- _Selected text_:
** start **
Thursday, October 18, 2012

A Nation Shamed By Seething Madness


The hearts of true patriots across the globe go towards the families, friends and acquaintances of the 46 young souls wickedly executed in Mubi, Adamawa State on October 1, 2012 for reasons yet unclear; and the ill-fated UNIPORT Four hacked and lynched over alleged stealing of telephone sets and/or laptops (on October 5, 2012). We cry as a nation diminished by these unjustifiable and devilish actions; a people traumatized by cascades of heinous devastation and butchery all across our blood-drenched landscapes. We totter from one devastating incident to another – a situation made more terrifying by the apparent helplessness of our helmsmen.

 

While we mourn with those who mourn, we should never trivialize the deaths of these young people and many others cut down in their prime all across the killing fields of Nigeria, by growing silent in our anguish and sweeping the very horrible acts under the carpets of public amnesia and indifference. We must all raise our voices, stoke the fire of ceaseless agitation and protests until the wicked perpetrators of these brazen murders are exposed, prosecuted and dutifully visited with the full weight of the law.

 

Beyond the gang of evil men that supervised the two killings, we must investigate the roles played by law-enforcement personnel, the so-called vigilantes and Aluu communal ring of admiring onlookers. Every participant in the Port Harcourt horror should be thoroughly interrogated and dealt with appropriately. While the grieving students of Federal Polytechnic, Mubi, and the University of Port Harcourt are prevailed upon to moderate their sorrows with the words of China’s most famous philosopher and political theorist, Confucius: ‘’We should feel sorrow, but not sink under its oppression.’’

 

The rate and coldness at which extra-legal hurricane justice is spreading across the lands give impression that our rulers have lost control of the ship of state…just as all have become their own local governments (providing for self almost all basic amenities that define fair living standard), the Nigerian people appear to now want to be their own police force, military brigade and such units of coercion and repulsion. In a land where the government makes itself look like an uncaring, bungling road-side mechanic, the people (unled and unaccountable) do as if they have a right to take spanners and hammers to knock anyone out of existence.
** end **
- _Dataset extract_:
** start **
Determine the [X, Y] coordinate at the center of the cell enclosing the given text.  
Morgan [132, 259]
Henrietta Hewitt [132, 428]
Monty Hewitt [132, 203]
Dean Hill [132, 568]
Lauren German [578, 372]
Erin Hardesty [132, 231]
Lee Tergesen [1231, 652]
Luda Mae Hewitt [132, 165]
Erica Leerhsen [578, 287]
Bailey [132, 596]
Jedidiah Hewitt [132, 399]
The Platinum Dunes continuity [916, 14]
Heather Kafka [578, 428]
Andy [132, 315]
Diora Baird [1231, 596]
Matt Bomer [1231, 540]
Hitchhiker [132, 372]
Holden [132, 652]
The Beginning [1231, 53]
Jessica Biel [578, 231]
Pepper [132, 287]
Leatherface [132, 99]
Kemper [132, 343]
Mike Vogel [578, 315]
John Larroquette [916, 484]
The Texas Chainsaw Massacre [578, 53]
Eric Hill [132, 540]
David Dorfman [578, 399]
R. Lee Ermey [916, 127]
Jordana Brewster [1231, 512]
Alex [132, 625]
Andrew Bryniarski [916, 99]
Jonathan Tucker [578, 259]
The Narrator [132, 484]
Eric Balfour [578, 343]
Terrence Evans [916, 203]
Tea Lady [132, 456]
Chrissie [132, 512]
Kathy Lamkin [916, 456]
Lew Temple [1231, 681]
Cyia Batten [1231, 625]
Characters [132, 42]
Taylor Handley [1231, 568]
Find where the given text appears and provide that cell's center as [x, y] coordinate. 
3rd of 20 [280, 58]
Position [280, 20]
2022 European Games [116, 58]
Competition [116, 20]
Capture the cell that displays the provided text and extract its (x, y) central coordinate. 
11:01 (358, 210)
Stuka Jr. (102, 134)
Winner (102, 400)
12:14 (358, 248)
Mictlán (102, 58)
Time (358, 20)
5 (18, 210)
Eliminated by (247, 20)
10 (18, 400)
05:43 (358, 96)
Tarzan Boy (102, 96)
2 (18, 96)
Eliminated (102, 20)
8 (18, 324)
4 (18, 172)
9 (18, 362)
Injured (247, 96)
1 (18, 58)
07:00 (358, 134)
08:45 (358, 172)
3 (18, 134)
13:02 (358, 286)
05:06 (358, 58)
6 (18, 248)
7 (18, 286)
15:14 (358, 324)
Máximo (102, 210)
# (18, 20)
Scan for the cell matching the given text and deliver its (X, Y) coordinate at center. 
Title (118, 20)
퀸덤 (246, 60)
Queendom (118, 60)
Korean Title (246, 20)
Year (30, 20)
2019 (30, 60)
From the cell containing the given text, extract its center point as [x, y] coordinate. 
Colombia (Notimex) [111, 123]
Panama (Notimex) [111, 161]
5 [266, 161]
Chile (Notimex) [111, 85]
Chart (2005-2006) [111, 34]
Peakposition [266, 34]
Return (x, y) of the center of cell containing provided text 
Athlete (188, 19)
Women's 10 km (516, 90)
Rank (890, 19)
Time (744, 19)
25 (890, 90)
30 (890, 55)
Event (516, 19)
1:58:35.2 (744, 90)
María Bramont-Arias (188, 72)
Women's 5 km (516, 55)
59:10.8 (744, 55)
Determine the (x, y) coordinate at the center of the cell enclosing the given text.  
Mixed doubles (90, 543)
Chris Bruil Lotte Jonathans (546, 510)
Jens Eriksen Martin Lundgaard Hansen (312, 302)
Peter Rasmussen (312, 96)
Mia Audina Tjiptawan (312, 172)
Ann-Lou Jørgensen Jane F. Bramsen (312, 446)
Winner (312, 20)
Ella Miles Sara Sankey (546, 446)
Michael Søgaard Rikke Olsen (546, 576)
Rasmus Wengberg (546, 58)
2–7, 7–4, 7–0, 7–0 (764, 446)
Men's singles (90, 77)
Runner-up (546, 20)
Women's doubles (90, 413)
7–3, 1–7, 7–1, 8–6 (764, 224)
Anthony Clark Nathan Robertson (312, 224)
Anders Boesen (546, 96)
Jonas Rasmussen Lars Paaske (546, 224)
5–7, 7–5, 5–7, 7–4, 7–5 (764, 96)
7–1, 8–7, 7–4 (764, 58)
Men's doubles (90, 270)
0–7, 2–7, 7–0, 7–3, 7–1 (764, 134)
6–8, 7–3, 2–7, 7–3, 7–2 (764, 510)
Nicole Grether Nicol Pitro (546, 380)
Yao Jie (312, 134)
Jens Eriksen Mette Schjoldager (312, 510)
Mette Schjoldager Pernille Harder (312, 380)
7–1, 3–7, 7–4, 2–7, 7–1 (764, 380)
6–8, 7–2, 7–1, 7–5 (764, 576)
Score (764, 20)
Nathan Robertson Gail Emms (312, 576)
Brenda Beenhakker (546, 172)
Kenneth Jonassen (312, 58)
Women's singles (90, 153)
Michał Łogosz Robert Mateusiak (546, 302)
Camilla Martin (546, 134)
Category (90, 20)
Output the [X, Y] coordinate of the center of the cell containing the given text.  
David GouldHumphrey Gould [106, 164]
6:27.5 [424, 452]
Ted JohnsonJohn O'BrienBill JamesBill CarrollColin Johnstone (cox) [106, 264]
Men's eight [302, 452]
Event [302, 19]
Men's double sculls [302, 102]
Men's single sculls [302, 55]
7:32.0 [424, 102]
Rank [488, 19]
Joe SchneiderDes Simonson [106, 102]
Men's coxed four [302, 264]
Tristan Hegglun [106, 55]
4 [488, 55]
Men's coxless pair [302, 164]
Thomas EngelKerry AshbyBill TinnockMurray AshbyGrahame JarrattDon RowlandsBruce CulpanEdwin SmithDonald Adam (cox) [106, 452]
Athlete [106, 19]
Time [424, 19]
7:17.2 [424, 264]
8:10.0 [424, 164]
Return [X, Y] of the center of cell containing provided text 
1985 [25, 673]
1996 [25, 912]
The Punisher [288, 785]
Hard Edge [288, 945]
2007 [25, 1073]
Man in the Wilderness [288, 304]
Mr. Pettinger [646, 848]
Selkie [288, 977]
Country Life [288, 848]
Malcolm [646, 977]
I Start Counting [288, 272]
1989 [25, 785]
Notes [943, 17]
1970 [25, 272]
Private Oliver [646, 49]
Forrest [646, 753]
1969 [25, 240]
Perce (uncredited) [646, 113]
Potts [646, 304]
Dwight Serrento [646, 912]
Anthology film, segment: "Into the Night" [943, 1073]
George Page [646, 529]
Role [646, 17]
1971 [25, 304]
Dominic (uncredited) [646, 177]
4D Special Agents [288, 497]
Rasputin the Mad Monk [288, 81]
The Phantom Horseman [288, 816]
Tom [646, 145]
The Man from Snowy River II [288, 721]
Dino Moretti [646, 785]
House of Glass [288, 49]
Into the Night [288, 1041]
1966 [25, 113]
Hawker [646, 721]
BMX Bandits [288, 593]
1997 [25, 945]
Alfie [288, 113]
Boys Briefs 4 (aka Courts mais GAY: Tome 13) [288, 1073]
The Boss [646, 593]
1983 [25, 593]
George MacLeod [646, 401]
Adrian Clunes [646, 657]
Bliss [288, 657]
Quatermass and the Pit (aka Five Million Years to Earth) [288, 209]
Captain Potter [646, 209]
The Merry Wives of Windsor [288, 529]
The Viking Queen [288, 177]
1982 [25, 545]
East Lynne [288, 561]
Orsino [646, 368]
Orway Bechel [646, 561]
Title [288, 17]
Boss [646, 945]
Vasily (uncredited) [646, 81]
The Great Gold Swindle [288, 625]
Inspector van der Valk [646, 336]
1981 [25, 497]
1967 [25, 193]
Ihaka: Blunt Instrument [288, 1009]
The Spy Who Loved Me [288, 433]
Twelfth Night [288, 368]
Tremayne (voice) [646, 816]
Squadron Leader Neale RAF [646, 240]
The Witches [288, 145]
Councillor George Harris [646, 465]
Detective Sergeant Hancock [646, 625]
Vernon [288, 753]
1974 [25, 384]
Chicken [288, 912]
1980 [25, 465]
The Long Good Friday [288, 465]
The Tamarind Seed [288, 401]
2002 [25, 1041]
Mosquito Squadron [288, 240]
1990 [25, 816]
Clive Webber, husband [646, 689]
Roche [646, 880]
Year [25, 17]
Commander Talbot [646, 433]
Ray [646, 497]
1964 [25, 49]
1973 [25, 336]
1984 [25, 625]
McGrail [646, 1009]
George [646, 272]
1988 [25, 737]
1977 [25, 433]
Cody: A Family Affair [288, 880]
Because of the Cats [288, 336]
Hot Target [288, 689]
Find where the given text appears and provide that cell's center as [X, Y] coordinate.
** end **
- _Task details_:
Say whether each statement agrees with the opinion piece on the Mubi and Port Harcourt killings, answering yes or no and quoting the words from it that decide: (a) The killings in Mubi happened on October 1, 2012. (b) The UNIPORT Four were killed over the alleged theft of livestock. (c) The piece attributes the line about feeling sorrow without sinking under its oppression to Confucius.

- _Solution for this task_:
(a) Yes: "46 young souls wickedly executed in Mubi, Adamawa State on October 1, 2012"
(b) No: "over alleged stealing of telephone sets and/or laptops"
(c) Yes: "the words of China’s most famous philosopher and political theorist, Confucius"